*Supplied entries*.
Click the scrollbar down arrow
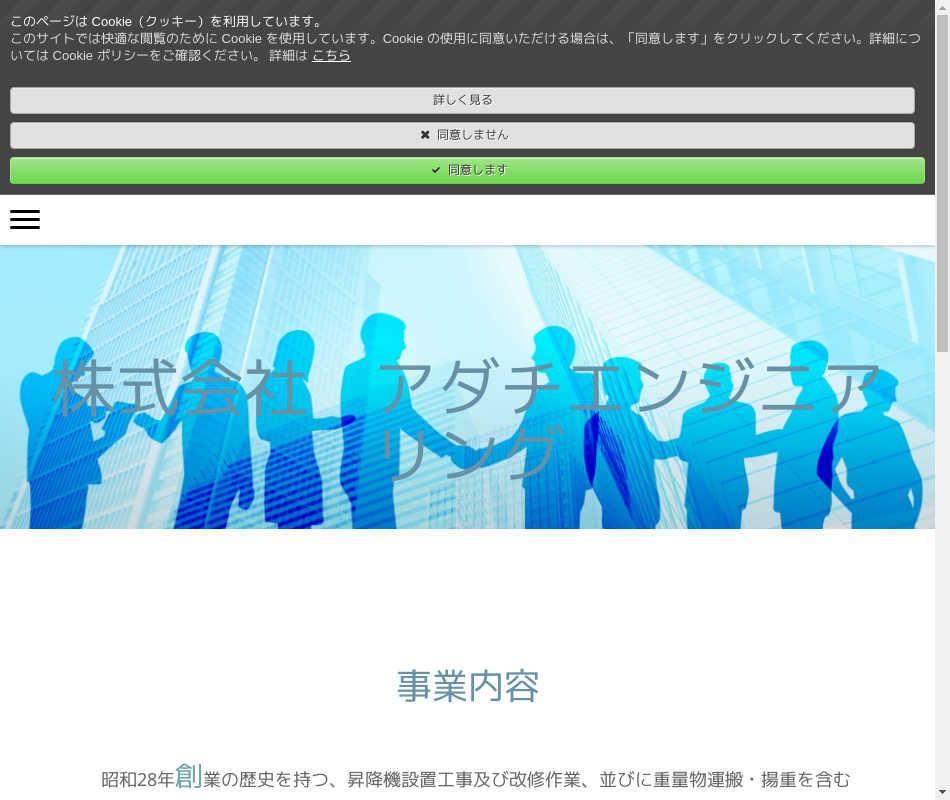Viewport: 950px width, 800px height. tap(942, 793)
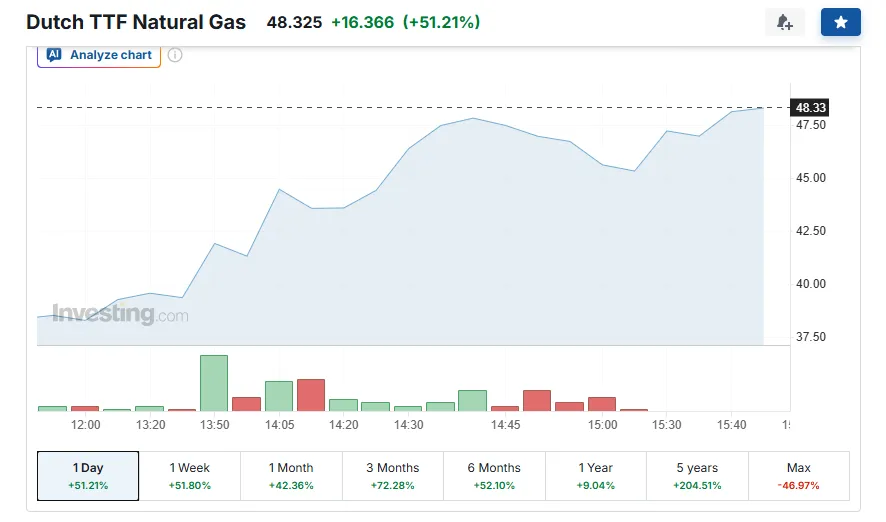This screenshot has height=522, width=886.
Task: Click the Investing.com watermark logo
Action: [x=119, y=315]
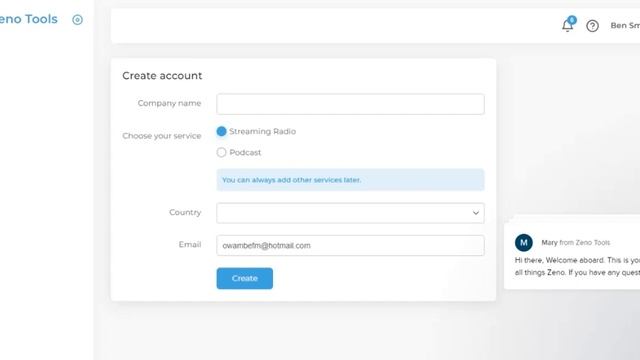Image resolution: width=640 pixels, height=360 pixels.
Task: Click into the Email input field
Action: tap(350, 245)
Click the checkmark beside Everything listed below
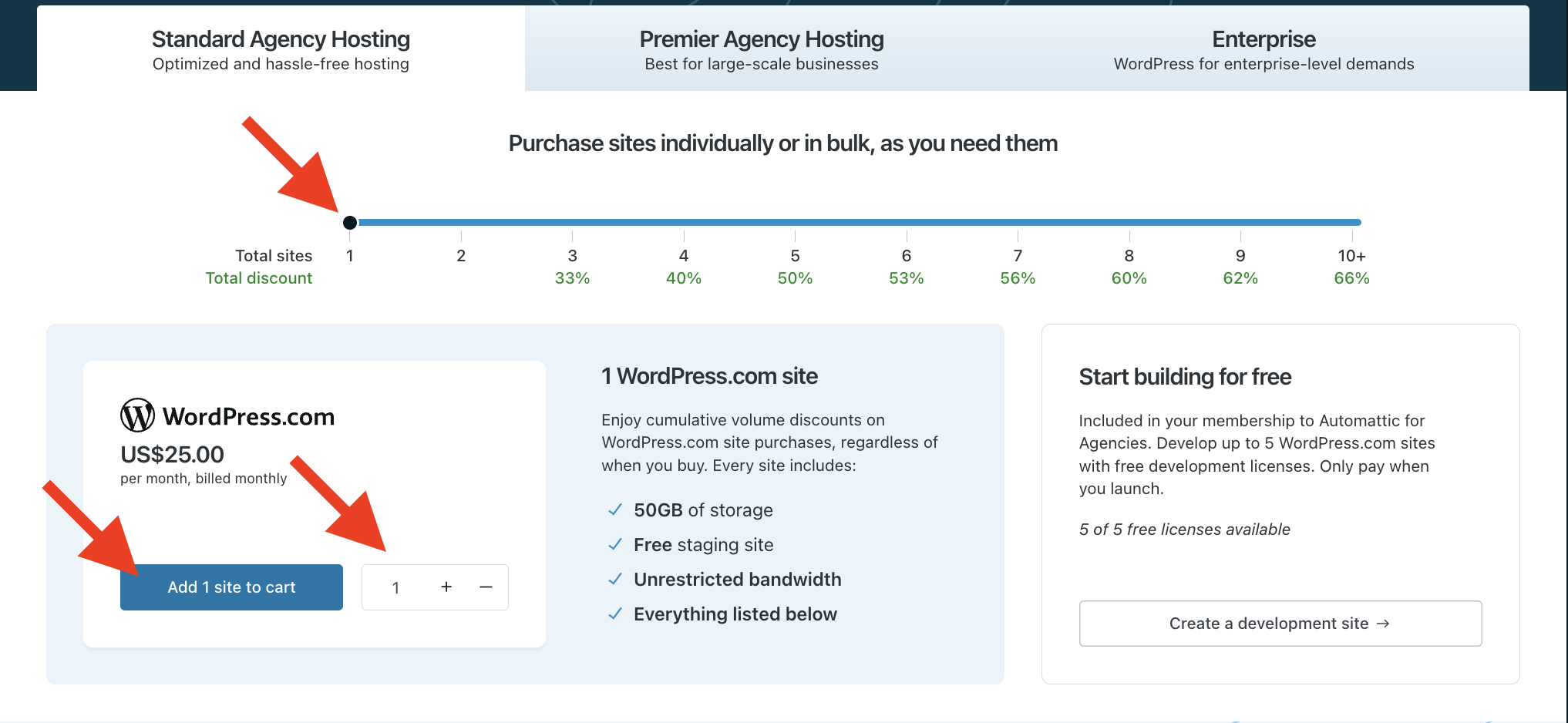 [614, 614]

*Written instruction*. Please convert the material above into a JSON list of strings with one string per line, skipping blank lines and leaving the pictures out.

*Result of this task*.
[
  "Click the scrollbar down arrow",
  "Viewport: 950px width, 800px height. tap(942, 793)",
  "This screenshot has height=522, width=886.",
  "Task: Click the Investing.com watermark logo",
  "Action: [x=119, y=315]",
  "Image resolution: width=640 pixels, height=360 pixels.",
  "Task: Click into the Email input field",
  "Action: tap(350, 245)",
  "Click the checkmark beside Everything listed below",
  " [614, 614]"
]